Embrace technical debt

Financial debt plays an important and positive role in our economy under normal conditions. Yet, especially in times like these, it’s easy to rail against the badness of being in debt; it’s a very human feeling. Remember Hamlet?

LORD POLONIUS:
Neither a borrower nor a lender be;
For loan oft loses both itself and friend,
And borrowing dulls the edge of husbandry.

Technical debt works the same way, and has the same perils. Here’s one of my favorite introductions to the subject, courtesy of Martin Fowler:

In this metaphor, doing things the quick and dirty way sets us up with a technical debt, which is similar to a financial debt. Like a financial debt, the technical debt incurs interest payments, which come in the form of the extra effort that we have to do in future development because of the quick and dirty design choice. We can choose to continue paying the interest, or we can pay down the principal by refactoring the quick and dirty design into the better design. Although it costs to pay down the principal, we gain by reduced interest payments in the future.

The human tendency to moralize about debt affects engineers, too. Many conclude that technical debt is a bad thing, and that teams that incur technical debt are sloppy, irresponsible or stupid.

In this post, I want to challenge that idea, by talking about real-world situations where debt is highly valuable. I hope to show why lean and agile techniques actually reduce the negative impacts of technical debt and increase our ability to take advantage of its positive effects. As usual, this will require a little theory and a willingness to move beyond the false dichotomy of “all or nothing” thinking.

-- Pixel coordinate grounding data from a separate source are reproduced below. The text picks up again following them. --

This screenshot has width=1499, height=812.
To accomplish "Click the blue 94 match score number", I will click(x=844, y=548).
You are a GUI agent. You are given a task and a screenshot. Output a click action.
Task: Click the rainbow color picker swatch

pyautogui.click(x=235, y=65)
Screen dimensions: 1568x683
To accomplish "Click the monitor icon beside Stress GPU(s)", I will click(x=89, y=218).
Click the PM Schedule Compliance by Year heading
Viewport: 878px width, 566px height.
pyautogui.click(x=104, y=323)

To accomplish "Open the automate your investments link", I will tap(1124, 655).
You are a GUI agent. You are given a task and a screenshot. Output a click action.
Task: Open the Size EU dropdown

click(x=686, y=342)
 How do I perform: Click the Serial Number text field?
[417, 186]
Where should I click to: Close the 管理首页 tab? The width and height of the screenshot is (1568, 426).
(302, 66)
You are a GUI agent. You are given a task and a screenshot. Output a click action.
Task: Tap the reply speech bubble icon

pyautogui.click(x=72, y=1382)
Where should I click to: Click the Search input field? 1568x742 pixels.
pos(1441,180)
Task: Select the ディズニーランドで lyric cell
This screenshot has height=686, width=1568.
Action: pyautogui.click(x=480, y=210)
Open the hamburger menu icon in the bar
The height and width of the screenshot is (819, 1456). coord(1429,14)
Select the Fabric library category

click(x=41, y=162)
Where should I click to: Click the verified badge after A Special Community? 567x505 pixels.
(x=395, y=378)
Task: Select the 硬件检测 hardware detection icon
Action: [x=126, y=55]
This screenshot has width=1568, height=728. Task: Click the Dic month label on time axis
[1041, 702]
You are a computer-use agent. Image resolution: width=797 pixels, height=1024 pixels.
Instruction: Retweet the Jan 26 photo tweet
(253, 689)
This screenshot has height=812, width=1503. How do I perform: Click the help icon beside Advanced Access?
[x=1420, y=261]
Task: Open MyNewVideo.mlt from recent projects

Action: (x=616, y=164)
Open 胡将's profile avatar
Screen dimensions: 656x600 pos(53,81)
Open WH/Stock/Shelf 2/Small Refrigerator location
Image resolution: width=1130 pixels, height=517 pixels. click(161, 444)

I won’t pretend that there aren’t teams that take on technical debt for bad reasons. Many legacy projects become completely swamped servicing the debt caused by past mistakes. But there is more to technical debt than just the interest payments that come due. Startups especially can benefit by using technical debt to experiment, invest in process, and increase their product development leverage.

In a startup, we should take full advantage of our options, even if they feel dirty or riddled with technical debt. Those moralizing feelings are not always reliable. In particular, try these three things:

Invest in technical debts that may never come due.
The biggest source of waste in new product development is building something that nobody wants. This is a sad outcome which we should work very hard to avoid. Yet there is one silver lining when it does happen: we wind up throwing out working code, debt-riddled and elegantly designed alike. This happened quite often in the early days of IMVU.

For example, I’ve talked often about our belief that an instant messaging add-on product would allow IMVU to take advantage of a network effects strategy. Unfortunately, customers hated that initial product. The thousands of lines of code that made that feature work were a mixed bag – some elegantly designed and under great test coverage, others a series of hacks. The failure of the feature had nothing to do with the quality of the code. As a result, many technical debts were summarily cancelled. Had we taken longer to get that feedback by insisting on writing cleaner code, the debt would have been much deeper.

Accept that good design sometimes leads to technical debt anyway.
Discussions of technical debt are usually framed this way (again from Martin Fowler):

The metaphor also explains why it may be sensible to do the quick and dirty approach. Just as a business incurs some debt to take advantage of a market opportunity developers may incur technical debt to hit an important deadline.

This framing takes for granted that the quick and dirty approach will incur significantly more technical debt than the slow and clean approach. Yet other agile principles suggest the opposite, as in YAGNI and DoTheSimplestThingThatCouldPossiblyWork. Reconciling these principles requires a little humility.

Most of us think we know a good design when we see it. Unfortunately, no matter how much up-front analysis we do, until the design is tested by actual practice, we can't really know. Outside the world of hypothetical examples, it's more important to make continual progress than to build the ultimate design.

For example, at a previous virtual world company, we spent years developing an architecture to cope with millions of simultaneous users. Unfortunately, we made two critically flawed assumptions: that customers would primarily consume first-party assets that we shipped to them on CD and that they would tend to congregate in a relatively uniform way. Neither assumption proved remotely accurate. The design failure meant that there was constant thrashing as the servers struggled to provision capacity according to the “elegant” algorithm we’d designed.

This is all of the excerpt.